Whether the Photos Constituted Sexual Conduct in a Patently Offensive Manner
{¶ 23} In Newlin, the Ohio Supreme Court noted that the Miller court gave the following two examples of what could constitute sexual conduct:
(a) Patently offensive representations or descriptions of ultimate sexual acts, normal or perverted, actual or simulated.
(b) Patently offensive representations or descriptions of masturbation, excretory functions and lewd exhibition of the genitals.
Newlin at 115–116, 539 N.E.2d 140, citing Miller at 25, 93 S.Ct. 2607.
{¶ 24} Thus, in a prosecution for pandering obscenity, with the Miller test incorporated, the state must prove the following:
(a) The material depicts conduct which is sexual; that is, it depicts vaginal intercourse or any of the other explicit examples expressly set forth in the definition of sexual conduct in section 2907.01(A), or any of the two examples of such conduct described in Miller ;
(b) the sexual conduct depicted is obscene, as that term is expressly defined in section 2907.01(F)(1)–(5) ; and
(c) the material meets the three guidelines of Miller, in that (1) when taken as a whole and applying contemporary community standards, it appeals to the prurient interests of the average person; (2) it depicts or describes, in a patently offensive way, the sexual conduct specifically defined in section 2907.01(A) or the examples of Miller ; and (3) taken as a whole, it lacks serious literary, artistic, political, or scientific value.

**Records supplied**
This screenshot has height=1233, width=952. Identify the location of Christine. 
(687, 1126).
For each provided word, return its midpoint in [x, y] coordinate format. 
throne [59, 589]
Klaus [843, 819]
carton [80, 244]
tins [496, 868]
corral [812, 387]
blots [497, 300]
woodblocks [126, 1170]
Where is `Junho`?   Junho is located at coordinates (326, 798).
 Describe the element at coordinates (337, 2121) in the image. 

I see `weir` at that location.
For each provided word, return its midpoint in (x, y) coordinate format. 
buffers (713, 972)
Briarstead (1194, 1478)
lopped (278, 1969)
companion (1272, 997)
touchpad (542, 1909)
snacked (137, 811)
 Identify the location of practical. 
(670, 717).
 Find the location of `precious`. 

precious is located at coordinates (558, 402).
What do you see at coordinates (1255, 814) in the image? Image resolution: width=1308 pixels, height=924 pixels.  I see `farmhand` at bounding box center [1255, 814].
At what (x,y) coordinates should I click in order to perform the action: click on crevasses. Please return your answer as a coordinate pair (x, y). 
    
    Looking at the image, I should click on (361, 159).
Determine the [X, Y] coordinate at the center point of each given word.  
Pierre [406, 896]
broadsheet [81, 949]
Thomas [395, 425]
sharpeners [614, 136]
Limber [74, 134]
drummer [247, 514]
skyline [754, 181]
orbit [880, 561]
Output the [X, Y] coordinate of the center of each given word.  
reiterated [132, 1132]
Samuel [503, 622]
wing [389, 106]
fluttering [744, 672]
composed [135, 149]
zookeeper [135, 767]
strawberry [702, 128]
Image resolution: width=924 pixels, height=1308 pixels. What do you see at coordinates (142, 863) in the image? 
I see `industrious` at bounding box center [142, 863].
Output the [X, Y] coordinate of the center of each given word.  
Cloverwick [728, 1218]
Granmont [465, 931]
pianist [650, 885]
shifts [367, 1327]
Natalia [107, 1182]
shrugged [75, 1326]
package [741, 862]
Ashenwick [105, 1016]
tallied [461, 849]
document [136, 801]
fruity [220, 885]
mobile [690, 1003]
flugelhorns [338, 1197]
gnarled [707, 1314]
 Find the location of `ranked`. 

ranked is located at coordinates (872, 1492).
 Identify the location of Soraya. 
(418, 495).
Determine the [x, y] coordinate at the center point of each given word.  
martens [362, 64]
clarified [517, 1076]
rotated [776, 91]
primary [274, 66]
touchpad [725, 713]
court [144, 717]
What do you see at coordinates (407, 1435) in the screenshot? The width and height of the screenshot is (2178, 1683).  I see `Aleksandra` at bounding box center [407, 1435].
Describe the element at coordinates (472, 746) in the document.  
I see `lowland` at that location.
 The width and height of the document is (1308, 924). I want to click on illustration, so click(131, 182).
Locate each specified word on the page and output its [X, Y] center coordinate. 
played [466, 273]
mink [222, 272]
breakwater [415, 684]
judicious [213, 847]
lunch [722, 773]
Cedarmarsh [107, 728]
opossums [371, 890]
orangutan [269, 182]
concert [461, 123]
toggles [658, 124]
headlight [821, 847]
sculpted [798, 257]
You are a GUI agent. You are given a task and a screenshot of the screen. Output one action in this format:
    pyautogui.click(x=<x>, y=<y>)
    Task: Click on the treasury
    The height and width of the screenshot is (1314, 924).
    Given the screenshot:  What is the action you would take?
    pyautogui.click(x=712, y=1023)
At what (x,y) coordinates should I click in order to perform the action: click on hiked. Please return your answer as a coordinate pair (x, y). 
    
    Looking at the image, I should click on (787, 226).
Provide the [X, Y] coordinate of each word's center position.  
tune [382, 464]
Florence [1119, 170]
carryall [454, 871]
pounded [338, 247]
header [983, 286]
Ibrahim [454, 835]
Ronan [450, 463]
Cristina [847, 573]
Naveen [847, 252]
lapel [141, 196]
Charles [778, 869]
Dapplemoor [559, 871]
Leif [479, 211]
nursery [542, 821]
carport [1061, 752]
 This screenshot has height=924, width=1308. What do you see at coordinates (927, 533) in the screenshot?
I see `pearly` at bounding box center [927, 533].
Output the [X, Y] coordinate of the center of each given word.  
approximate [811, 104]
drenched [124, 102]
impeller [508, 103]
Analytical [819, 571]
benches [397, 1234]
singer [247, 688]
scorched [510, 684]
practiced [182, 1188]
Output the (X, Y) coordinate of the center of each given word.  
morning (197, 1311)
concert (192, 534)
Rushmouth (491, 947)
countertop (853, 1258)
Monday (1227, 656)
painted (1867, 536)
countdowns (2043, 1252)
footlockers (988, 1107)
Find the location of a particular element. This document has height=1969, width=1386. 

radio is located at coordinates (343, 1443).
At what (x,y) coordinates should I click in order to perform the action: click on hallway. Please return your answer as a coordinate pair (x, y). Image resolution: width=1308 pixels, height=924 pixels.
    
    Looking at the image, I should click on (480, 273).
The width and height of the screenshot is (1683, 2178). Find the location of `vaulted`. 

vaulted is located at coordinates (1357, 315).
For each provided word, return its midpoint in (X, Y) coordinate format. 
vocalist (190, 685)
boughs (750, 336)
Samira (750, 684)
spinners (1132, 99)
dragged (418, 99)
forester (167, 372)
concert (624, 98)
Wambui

**Tasks**
(A) Reproduce the part of the court opinion that opens with the words containing "(b) Patently offensive" and closes with "93 S.Ct. 2607.".
(B) Write the next part of the court opinion on pandering obscenity, picking up after its last sentence.

**Written responses**
(A)
(b) Patently offensive representations or descriptions of masturbation, excretory functions and lewd exhibition of the genitals.
Newlin at 115–116, 539 N.E.2d 140, citing Miller at 25, 93 S.Ct. 2607.

(B)
(Emphasis added.) Burgun at 361, 384 N.E.2d 255.
{¶ 25} We agree with Pollock that the photos at issue here do not fall into the definition of "sexual conduct" under R.C. 2907.01(A). But, as the above demonstrates, the two examples mentioned in Miller also constitute sexual conduct.
{¶ 26} The second example could apply here; that is, that the photos Pollock sent to the three women depicted "representations or descriptions of masturbation, * * * and lewd exhibition of the genitals." But we have to consider whether they were "patently offensive." What is "patently offensive" is generally a question of fact. Miller at 30, 93 S.Ct. 2607. Pollock contends that to be "patently offensive" the photos must have depicted "hard core" sexual conduct, which they did not. It has been held, however, that even if the depiction of the sexual conduct is of a "passive nature," as opposed to a "hard core nature" that "does not mean that these [materials] cannot be characterized as obscene under the proper factual circumstances." State v. Brooks, 21 Ohio App.3d 47, 51, 486 N.E.2d 135 (11th Dist.1984).
{¶ 27} For example, it has been held that the "lewd display of the genitals in the state of sexual excitement or in the state of nudity could be considered obviously offensive to adults with ordinary sensibilities."Columbus v. Shover, 10th Dist. Franklin No. 78AP–58, 1978 WL 217301, *3 (Dec. 28, 1978).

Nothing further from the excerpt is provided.